Problem
Selling TCG cards seriously means far more than a catalogue: every card exists in dozens of variants (language, edition, finish and Cardmarket-style graded condition), stock changes with each sale, and competitive buyers don't shop for single cards but for a whole deck. Building that on a generic ecommerce forces you to fight a data model that doesn't fit, a search that can't tolerate typos and a back office that doesn't reflect how a card shop actually operates.
Solution
I designed and built Cosmic Blazar from scratch: a complete ecommerce platform on Laravel 12 + Inertia/Vue 3 (TypeScript) over PostgreSQL, Redis and Meilisearch, all in Docker.
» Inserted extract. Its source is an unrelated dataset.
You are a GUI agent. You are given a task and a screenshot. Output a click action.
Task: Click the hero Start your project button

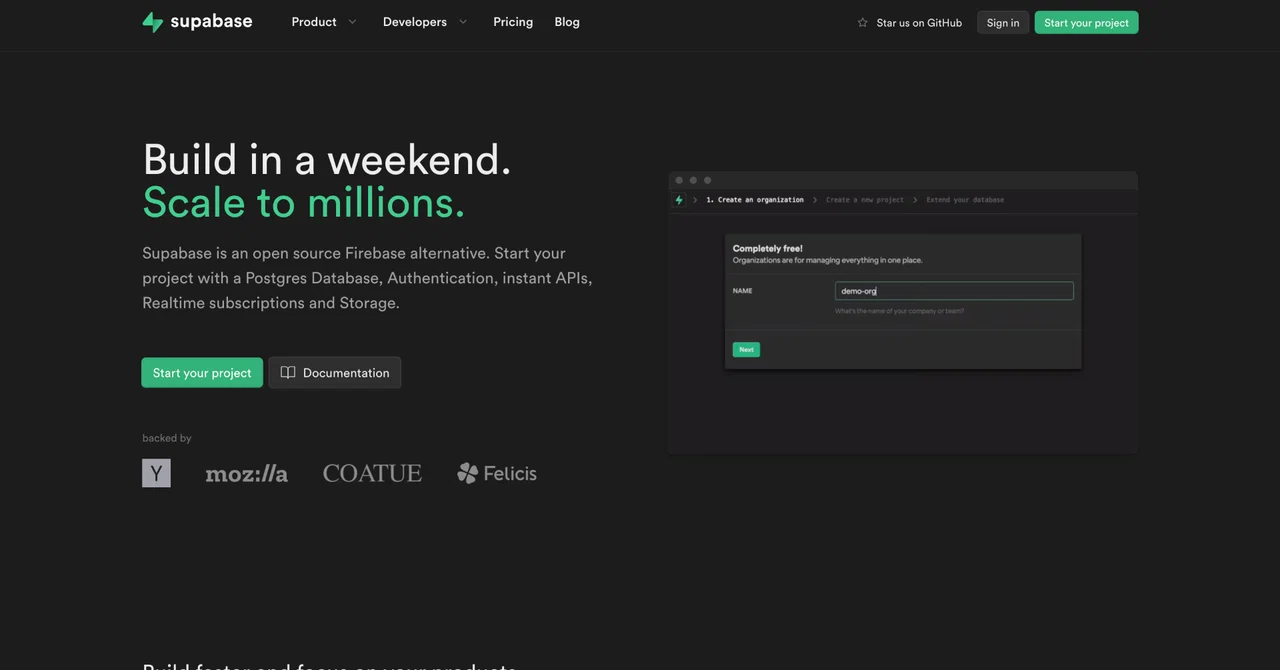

The catalogue is flexible and multi-game: products (singles, sealed, accessories) with variants whose SKU combines condition (7 CM grades), language, finish and first edition, plus typed per-game dynamic attributes. Inventory moves over an immutable ledger with reservations and row locks, and orders follow a state machine with their own numbering and transactional emails. I integrated four payment routes (Stripe with a signed webhook, PayPal, Bizum and bank transfer), a typo-tolerant faceted search with instant suggestions, and the differentiator: decklist to cart —upload a .ydk/.txt/.csv, I cross every line against stock and let you request the missing cards with no commitment. I added an ERP-style admin panel with inline editing, bulk imports and exports, Google OAuth, roles, 2FA, full ES/EN i18n, WCAG 2.1 AA accessibility and SEO (dynamic sitemap, JSON-LD, OG).
Result
The shop is in production at cosmicblazar.store, open to the public and charging through all four gateways. I imported the real catalogue from Cardmarket —1,172 products with their variants— and resolved each card's image from YGOPRODeck (100% coverage). The platform gathers 49 Vue pages, is backed by 176 Pest tests against real PostgreSQL and Meilisearch, plus a visual audit with Playwright (desktop and mobile) and axe with zero violations, and wears a bespoke cosmic identity derived from the logo (a stellar dragon). It is end-to-end proof of how I approach a real product: clean architecture, a well-modelled domain and an operation ready to sell.